[Word and element location records]
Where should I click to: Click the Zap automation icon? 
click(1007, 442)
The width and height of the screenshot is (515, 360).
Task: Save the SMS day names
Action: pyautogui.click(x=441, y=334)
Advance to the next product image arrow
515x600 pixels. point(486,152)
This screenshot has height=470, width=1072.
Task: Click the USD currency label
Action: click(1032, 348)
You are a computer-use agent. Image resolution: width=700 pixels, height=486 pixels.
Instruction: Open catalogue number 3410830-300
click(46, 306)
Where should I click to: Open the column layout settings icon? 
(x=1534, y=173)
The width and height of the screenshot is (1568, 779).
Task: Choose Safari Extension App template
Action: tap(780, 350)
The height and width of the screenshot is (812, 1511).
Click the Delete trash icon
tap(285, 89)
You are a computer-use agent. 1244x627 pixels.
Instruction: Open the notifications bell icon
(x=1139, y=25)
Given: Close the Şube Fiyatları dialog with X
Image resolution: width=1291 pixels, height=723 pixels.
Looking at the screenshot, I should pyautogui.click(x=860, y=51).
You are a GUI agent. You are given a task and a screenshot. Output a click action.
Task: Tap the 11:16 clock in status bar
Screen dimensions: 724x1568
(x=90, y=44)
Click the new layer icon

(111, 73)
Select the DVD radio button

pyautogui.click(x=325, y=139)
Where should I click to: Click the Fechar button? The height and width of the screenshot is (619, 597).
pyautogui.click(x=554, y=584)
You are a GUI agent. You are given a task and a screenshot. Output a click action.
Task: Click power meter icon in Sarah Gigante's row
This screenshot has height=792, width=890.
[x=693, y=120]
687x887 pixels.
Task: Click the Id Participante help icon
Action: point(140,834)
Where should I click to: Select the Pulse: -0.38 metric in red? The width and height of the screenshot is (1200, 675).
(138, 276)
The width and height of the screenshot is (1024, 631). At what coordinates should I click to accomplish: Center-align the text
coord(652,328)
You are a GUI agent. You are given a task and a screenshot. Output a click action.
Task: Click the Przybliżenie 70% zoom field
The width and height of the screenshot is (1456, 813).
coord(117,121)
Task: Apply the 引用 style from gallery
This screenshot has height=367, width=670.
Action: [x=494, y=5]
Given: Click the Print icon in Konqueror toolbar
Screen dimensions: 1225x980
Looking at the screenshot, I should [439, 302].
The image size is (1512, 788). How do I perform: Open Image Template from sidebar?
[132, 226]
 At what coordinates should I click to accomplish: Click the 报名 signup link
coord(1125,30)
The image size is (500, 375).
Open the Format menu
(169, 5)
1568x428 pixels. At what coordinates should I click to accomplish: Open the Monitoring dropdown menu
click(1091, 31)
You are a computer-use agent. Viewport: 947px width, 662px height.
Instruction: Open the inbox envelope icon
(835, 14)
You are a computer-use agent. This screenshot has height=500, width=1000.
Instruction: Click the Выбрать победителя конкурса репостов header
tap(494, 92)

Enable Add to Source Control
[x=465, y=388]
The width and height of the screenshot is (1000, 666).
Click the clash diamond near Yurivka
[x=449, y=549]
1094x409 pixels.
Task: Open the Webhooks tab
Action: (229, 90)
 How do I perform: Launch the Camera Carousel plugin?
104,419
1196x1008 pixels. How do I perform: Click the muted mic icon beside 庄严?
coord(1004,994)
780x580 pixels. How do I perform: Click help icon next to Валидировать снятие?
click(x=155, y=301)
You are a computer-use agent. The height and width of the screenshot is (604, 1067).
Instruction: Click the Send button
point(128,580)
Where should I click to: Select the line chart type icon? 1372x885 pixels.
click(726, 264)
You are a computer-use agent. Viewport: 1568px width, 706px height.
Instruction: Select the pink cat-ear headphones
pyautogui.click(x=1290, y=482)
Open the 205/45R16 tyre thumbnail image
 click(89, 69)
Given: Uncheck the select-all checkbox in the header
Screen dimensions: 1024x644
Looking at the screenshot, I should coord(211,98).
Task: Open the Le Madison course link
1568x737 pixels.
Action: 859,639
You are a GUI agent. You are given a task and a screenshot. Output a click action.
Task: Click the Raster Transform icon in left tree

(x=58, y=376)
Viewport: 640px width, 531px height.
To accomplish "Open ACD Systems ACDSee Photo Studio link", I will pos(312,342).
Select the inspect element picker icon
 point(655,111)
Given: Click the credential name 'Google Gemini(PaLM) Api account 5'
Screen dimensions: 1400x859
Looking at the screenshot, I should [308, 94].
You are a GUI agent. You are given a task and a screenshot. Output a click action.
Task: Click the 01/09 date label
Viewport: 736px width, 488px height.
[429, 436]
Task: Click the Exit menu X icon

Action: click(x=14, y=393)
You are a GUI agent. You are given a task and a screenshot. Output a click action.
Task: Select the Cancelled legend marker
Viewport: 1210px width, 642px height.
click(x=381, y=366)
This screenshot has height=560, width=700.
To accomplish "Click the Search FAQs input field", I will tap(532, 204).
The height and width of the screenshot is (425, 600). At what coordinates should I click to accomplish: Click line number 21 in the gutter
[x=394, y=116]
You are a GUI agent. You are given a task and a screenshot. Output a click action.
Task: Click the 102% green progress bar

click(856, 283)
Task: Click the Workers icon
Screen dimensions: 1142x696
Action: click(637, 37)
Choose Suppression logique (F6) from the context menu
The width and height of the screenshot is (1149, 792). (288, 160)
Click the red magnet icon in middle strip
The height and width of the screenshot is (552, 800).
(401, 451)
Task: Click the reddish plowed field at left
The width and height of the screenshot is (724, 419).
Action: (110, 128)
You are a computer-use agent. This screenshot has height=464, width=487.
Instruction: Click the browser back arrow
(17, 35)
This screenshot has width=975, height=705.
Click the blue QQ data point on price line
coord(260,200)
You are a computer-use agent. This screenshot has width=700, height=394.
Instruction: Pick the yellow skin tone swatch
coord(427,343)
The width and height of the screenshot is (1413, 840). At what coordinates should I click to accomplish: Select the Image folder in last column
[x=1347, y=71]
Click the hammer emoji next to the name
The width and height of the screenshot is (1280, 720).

_What is required_: Update every one of the rows so that each "Where should I click to" reads "Where do I click to", leaving the rest of each line unchanged.

_Solution to the exercise_:
Where do I click to: Click the Zap automation icon? 
click(1007, 442)
The width and height of the screenshot is (515, 360).
Task: Save the SMS day names
Action: pyautogui.click(x=441, y=334)
Advance to the next product image arrow
515x600 pixels. point(486,152)
This screenshot has height=470, width=1072.
Task: Click the USD currency label
Action: click(1032, 348)
You are a computer-use agent. Image resolution: width=700 pixels, height=486 pixels.
Instruction: Open catalogue number 3410830-300
click(46, 306)
Where do I click to: Open the column layout settings icon? 
(x=1534, y=173)
The width and height of the screenshot is (1568, 779).
Task: Choose Safari Extension App template
Action: tap(780, 350)
The height and width of the screenshot is (812, 1511).
Click the Delete trash icon
tap(285, 89)
You are a computer-use agent. 1244x627 pixels.
Instruction: Open the notifications bell icon
(x=1139, y=25)
Given: Close the Şube Fiyatları dialog with X
Image resolution: width=1291 pixels, height=723 pixels.
Looking at the screenshot, I should pyautogui.click(x=860, y=51).
You are a GUI agent. You are given a task and a screenshot. Output a click action.
Task: Tap the 11:16 clock in status bar
Screen dimensions: 724x1568
(x=90, y=44)
Click the new layer icon

(111, 73)
Select the DVD radio button

pyautogui.click(x=325, y=139)
Where do I click to: Click the Fechar button? The height and width of the screenshot is (619, 597).
pyautogui.click(x=554, y=584)
You are a GUI agent. You are given a task and a screenshot. Output a click action.
Task: Click power meter icon in Sarah Gigante's row
This screenshot has height=792, width=890.
[x=693, y=120]
687x887 pixels.
Task: Click the Id Participante help icon
Action: point(140,834)
Where do I click to: Select the Pulse: -0.38 metric in red? The width and height of the screenshot is (1200, 675).
(138, 276)
The width and height of the screenshot is (1024, 631). At what coordinates should I click to accomplish: Center-align the text
coord(652,328)
You are a GUI agent. You are given a task and a screenshot. Output a click action.
Task: Click the Przybliżenie 70% zoom field
The width and height of the screenshot is (1456, 813).
coord(117,121)
Task: Apply the 引用 style from gallery
This screenshot has height=367, width=670.
Action: [x=494, y=5]
Given: Click the Print icon in Konqueror toolbar
Screen dimensions: 1225x980
Looking at the screenshot, I should [439, 302].
The image size is (1512, 788). How do I perform: Open Image Template from sidebar?
[132, 226]
 At what coordinates should I click to accomplish: Click the 报名 signup link
coord(1125,30)
The image size is (500, 375).
Open the Format menu
(169, 5)
1568x428 pixels. At what coordinates should I click to accomplish: Open the Monitoring dropdown menu
click(1091, 31)
You are a computer-use agent. Viewport: 947px width, 662px height.
Instruction: Open the inbox envelope icon
(835, 14)
You are a computer-use agent. This screenshot has height=500, width=1000.
Instruction: Click the Выбрать победителя конкурса репостов header
tap(494, 92)

Enable Add to Source Control
[x=465, y=388]
The width and height of the screenshot is (1000, 666).
Click the clash diamond near Yurivka
[x=449, y=549]
1094x409 pixels.
Task: Open the Webhooks tab
Action: (229, 90)
 How do I perform: Launch the Camera Carousel plugin?
104,419
1196x1008 pixels. How do I perform: Click the muted mic icon beside 庄严?
coord(1004,994)
780x580 pixels. How do I perform: Click help icon next to Валидировать снятие?
click(x=155, y=301)
You are a computer-use agent. The height and width of the screenshot is (604, 1067).
Instruction: Click the Send button
point(128,580)
Where do I click to: Select the line chart type icon? 1372x885 pixels.
click(726, 264)
You are a computer-use agent. Viewport: 1568px width, 706px height.
Instruction: Select the pink cat-ear headphones
pyautogui.click(x=1290, y=482)
Open the 205/45R16 tyre thumbnail image
 click(89, 69)
Given: Uncheck the select-all checkbox in the header
Screen dimensions: 1024x644
Looking at the screenshot, I should coord(211,98).
Task: Open the Le Madison course link
1568x737 pixels.
Action: 859,639
You are a GUI agent. You are given a task and a screenshot. Output a click action.
Task: Click the Raster Transform icon in left tree

(x=58, y=376)
Viewport: 640px width, 531px height.
To accomplish "Open ACD Systems ACDSee Photo Studio link", I will pos(312,342).
Select the inspect element picker icon
 point(655,111)
Given: Click the credential name 'Google Gemini(PaLM) Api account 5'
Screen dimensions: 1400x859
Looking at the screenshot, I should [308, 94].
You are a GUI agent. You are given a task and a screenshot. Output a click action.
Task: Click the 01/09 date label
Viewport: 736px width, 488px height.
[429, 436]
Task: Click the Exit menu X icon

Action: click(x=14, y=393)
You are a GUI agent. You are given a task and a screenshot. Output a click action.
Task: Select the Cancelled legend marker
Viewport: 1210px width, 642px height.
click(x=381, y=366)
This screenshot has height=560, width=700.
To accomplish "Click the Search FAQs input field", I will tap(532, 204).
The height and width of the screenshot is (425, 600). At what coordinates should I click to accomplish: Click line number 21 in the gutter
[x=394, y=116]
You are a GUI agent. You are given a task and a screenshot. Output a click action.
Task: Click the 102% green progress bar

click(856, 283)
Task: Click the Workers icon
Screen dimensions: 1142x696
Action: click(637, 37)
Choose Suppression logique (F6) from the context menu
The width and height of the screenshot is (1149, 792). (288, 160)
Click the red magnet icon in middle strip
The height and width of the screenshot is (552, 800).
(401, 451)
Task: Click the reddish plowed field at left
The width and height of the screenshot is (724, 419).
Action: (110, 128)
You are a computer-use agent. This screenshot has height=464, width=487.
Instruction: Click the browser back arrow
(17, 35)
This screenshot has width=975, height=705.
Click the blue QQ data point on price line
coord(260,200)
You are a computer-use agent. This screenshot has width=700, height=394.
Instruction: Pick the yellow skin tone swatch
coord(427,343)
The width and height of the screenshot is (1413, 840). At what coordinates should I click to accomplish: Select the Image folder in last column
[x=1347, y=71]
Click the hammer emoji next to the name
The width and height of the screenshot is (1280, 720).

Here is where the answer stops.